That emotional turmoil has helped feed the swelling ranks of protesters who have accused the police of dragging their feet because the investigation might enmesh one of their own. The episode has spun an unfolding narrative of relationship woes and a love triangle involving another cop.

The police have not confirmed those reports.

Sophia Lug, who dubs her daughter as her “best friend”, said that she has been besieged with sadness.

“My whole world is coming down. Donna was my everything. She was my caregiver. I am so sick,” Lug, struggling to hold back tears, said during a Gleaner interview Sunday evening.

“She would get up in the mornings and she would give me my medication. She would make sure that I would have something to eat.”

The perceived slow pace of the police investigation spurred family and friends to organise a peaceful march and demonstration Sunday outside the New Kingston apartment where Donaldson was last seen.

As they walked streets flint-faced, they made clear their determination to put pressure on law enforcers to deepen their probe.

Amid the sombre setting, cheerleaders for justice delivered shrill demands for transparency and truth.

“Weh we want! Justice! Weh she name? Donna-Lee! When we want it? Now!” the leader and crowd chorused.

According to Lug, Donaldson was awakened by a call from her police boyfriend to join him at his apartment.

“After she left her Monday evening, a little after 10:30, she said, ‘My love, I am coming back tomorrow morning.’”

Little did Lug know that that would have been the penultimate moment she would hear her daughter’s voice.

Donaldson, reputedly a lover of animals, had reportedly called her mom some time after 8 a.m. Tuesday, reminding her to feed her dog.

“‘My love, please feed her for me. You don’t have to walk her. When I come home, I will walk her later,” Lug recounted her daughter as saying.

Lug said she was surprised to have received a call from Donaldson’s partner Wednesday querying whether she had seen or heard from Donaldson. Further enquiry led to the revelation that Donaldson left the boyfriend’s apartment in another vehicle after they had an argument.

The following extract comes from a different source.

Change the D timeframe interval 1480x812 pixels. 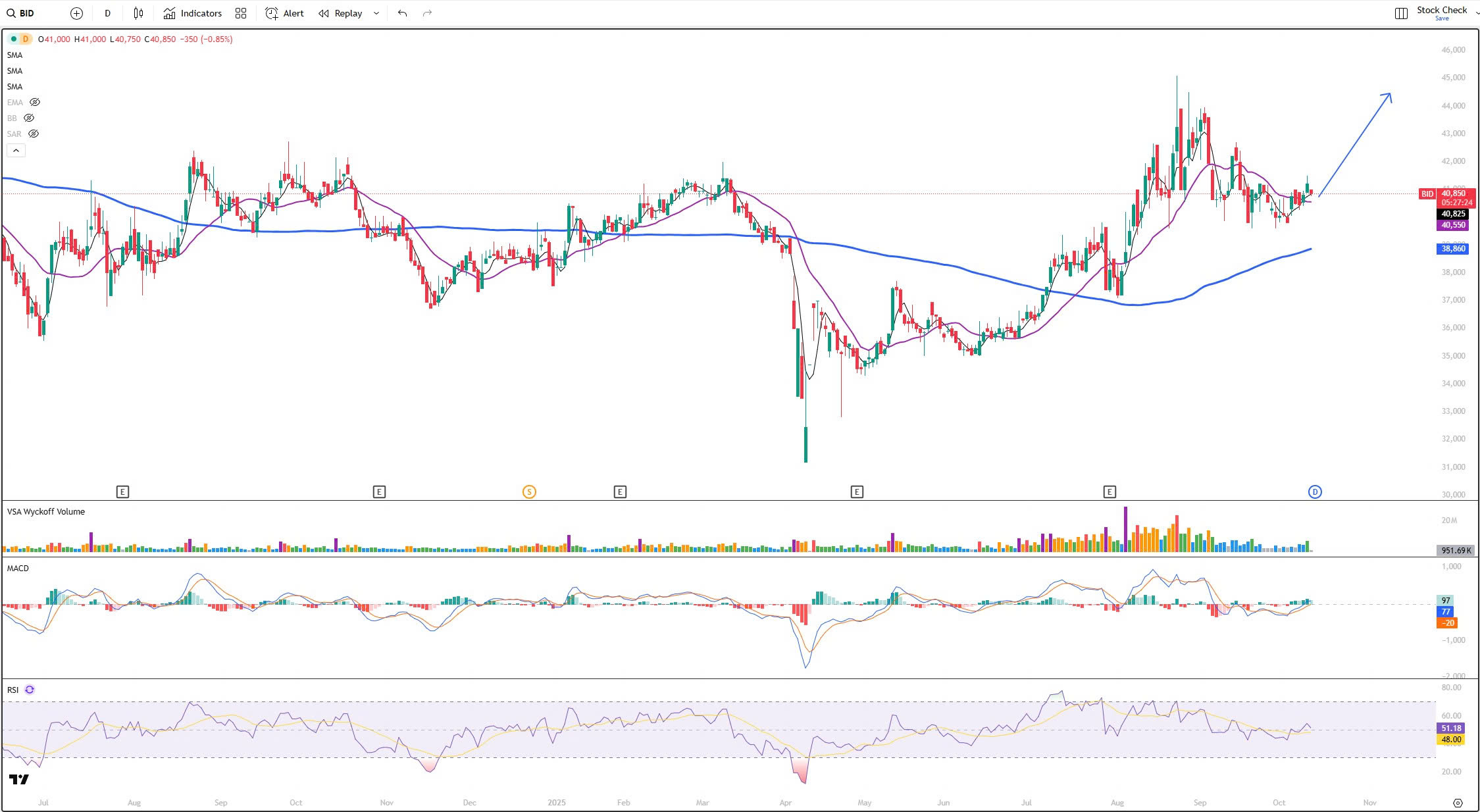click(107, 13)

Lug described the more-than-two-year-old relationship between her daughter and boyfriend as turbulent, adding that it was marked by accusations of infidelity.

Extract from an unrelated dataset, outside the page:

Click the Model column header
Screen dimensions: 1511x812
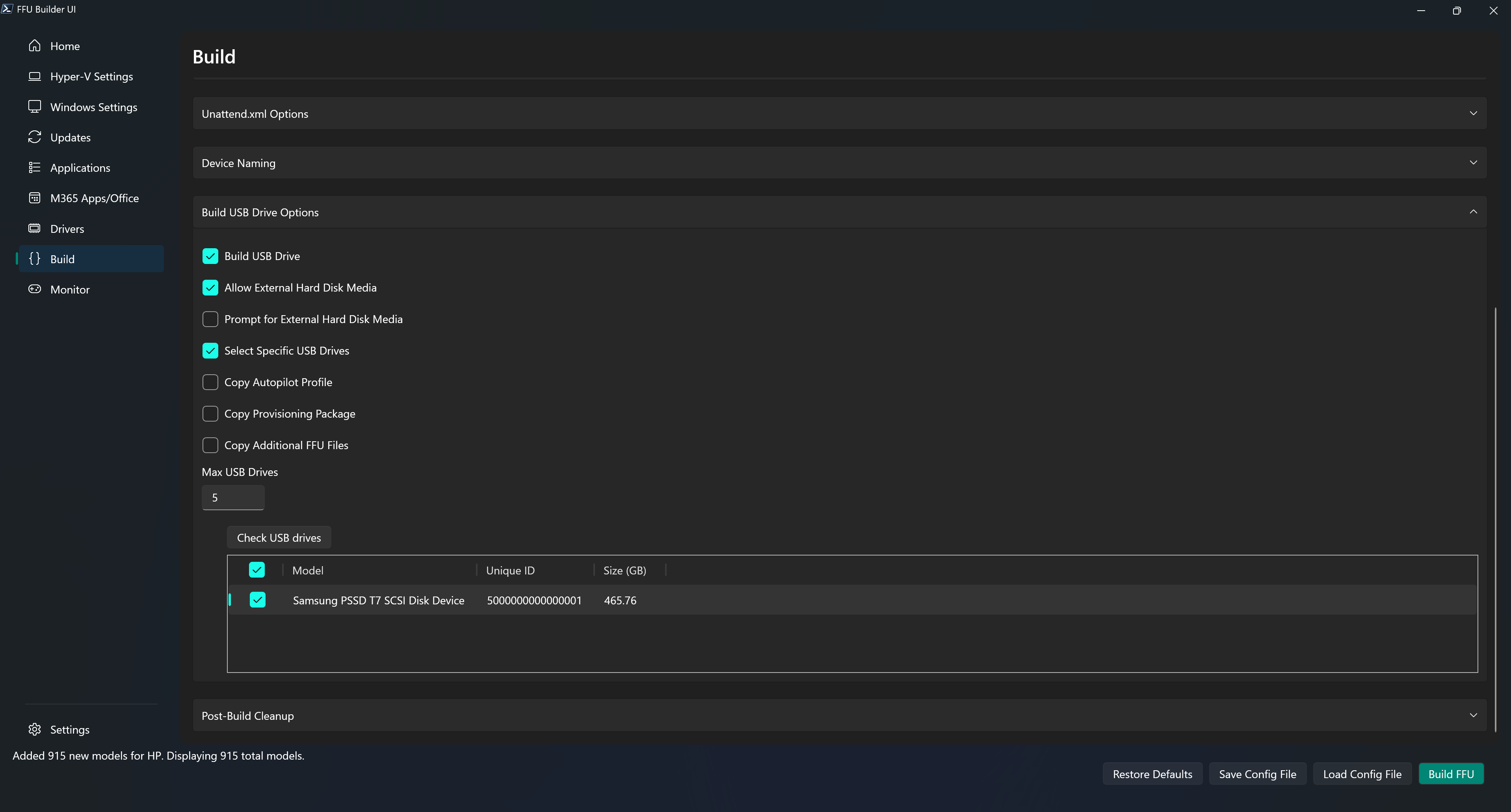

Claims of a love child further inflamed tensions, said Lug.

Yet, despite her pleas to end the relationship, Lug said that her daughter maintained the union.

“I have pneumonia and I am so sick. All I want is for my baby to come home,” Lug said, fighting a bout of coughing to speak.

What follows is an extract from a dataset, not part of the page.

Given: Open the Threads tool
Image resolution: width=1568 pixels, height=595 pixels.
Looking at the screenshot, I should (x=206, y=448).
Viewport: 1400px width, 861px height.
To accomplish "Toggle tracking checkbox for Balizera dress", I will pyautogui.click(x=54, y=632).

Senior Superintendent Stephanie Lindsay, who heads the police information arm, sought to provide assurances that finding Donaldson’s disappearance was a priority.

“The investigation is ongoing. It is receiving high-level support. I know up to yesterday they went to the location where she was last seen. They did forensics and they did tests, so a lot of work has been done with the investigation,” Lindsay said in a Gleaner interview.

According to a press statement issued Sunday by the Jamaica Constabulary Force, the investigation is being carried out by senior investigators from the St Andrew Central Police Division, with oversight of the CIB HQ. Members of the Communication Forensic and Cybercrime Division are also involved in the probe.

“Consequent on reports that a serving member was among the last persons known to have been with her, a senior gazetted officer from the St Andrew Central Division has been assigned to lead the investigation,” the statement said.

Lindsay said, however, that to date, “nothing concrete” has been established. No person of interest has been declared.

“We don’t know what happened. There has been a broadening of the investigation,” she said.